Mr Quigley was a university lecturer who made a formal complaint about the behaviour of a colleague. In March 2000, he stated that he had taken legal advice and, if he did not get a satisfactory result, he would have “to explore constructive dismissal” – although he did not in fact explore constructive dismissal at that time.
In 2001, Quigley appealed against an unsuccessful application for promotion. While the appeal was pending, a review was carried out. The review concluded that there had been unprofessional behaviour in the department, but no disciplinary action was recommended.

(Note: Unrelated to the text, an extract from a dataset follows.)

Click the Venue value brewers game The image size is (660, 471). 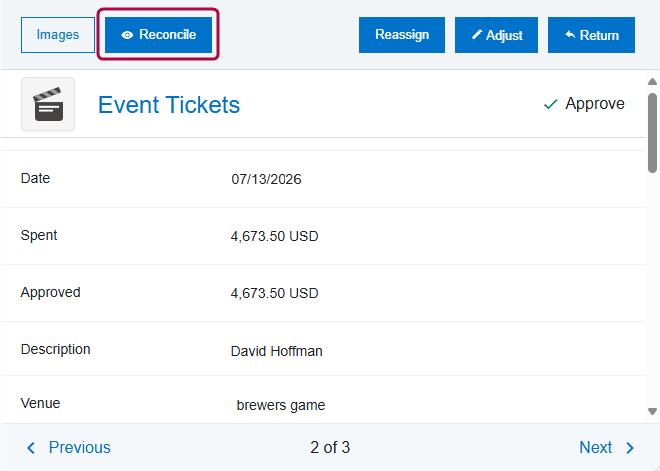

Quigley objected to these findings.
Quigley’s promotion appeal was dismissed in March 2002, and he resigned by a letter dated 29 May 2002. He presented a claim for unfair constructive dismissal on the basis that St Andrews had breached the implied term of trust and confidence.
The tribunal was not satisfied that Quigley had resigned because of the outcome of his appeal or any other alleged breaches of contract by St Andrews. The tribunal took account of the two-month delay between the failure of his appeal and his resignation letter. The tribunal did not accept Quigley’s explanation for the delay, which was that it had taken time to arrange a meeting with a solicitor.
The Employment Appeal Tribunal (EAT) dismissed the appeal. It held that Quigley’s delay could not be justified by the time it had taken him to consult a solicitor to discuss his position. In any event, he had threatened constructive dismissal in March 2000, and so must have been aware of his rights at that time.
The EAT’s decision in this case does not create new law as there are already established principles regarding delays in constructive dismissal cases. However, this appears to be the first case where the reason for the delay was related to obtaining legal advice.
Given the serious consequences facing an individual who is considering resigning and claiming constructive dismissal, financial and otherwise, it is surprising that this point hadnot arisen before.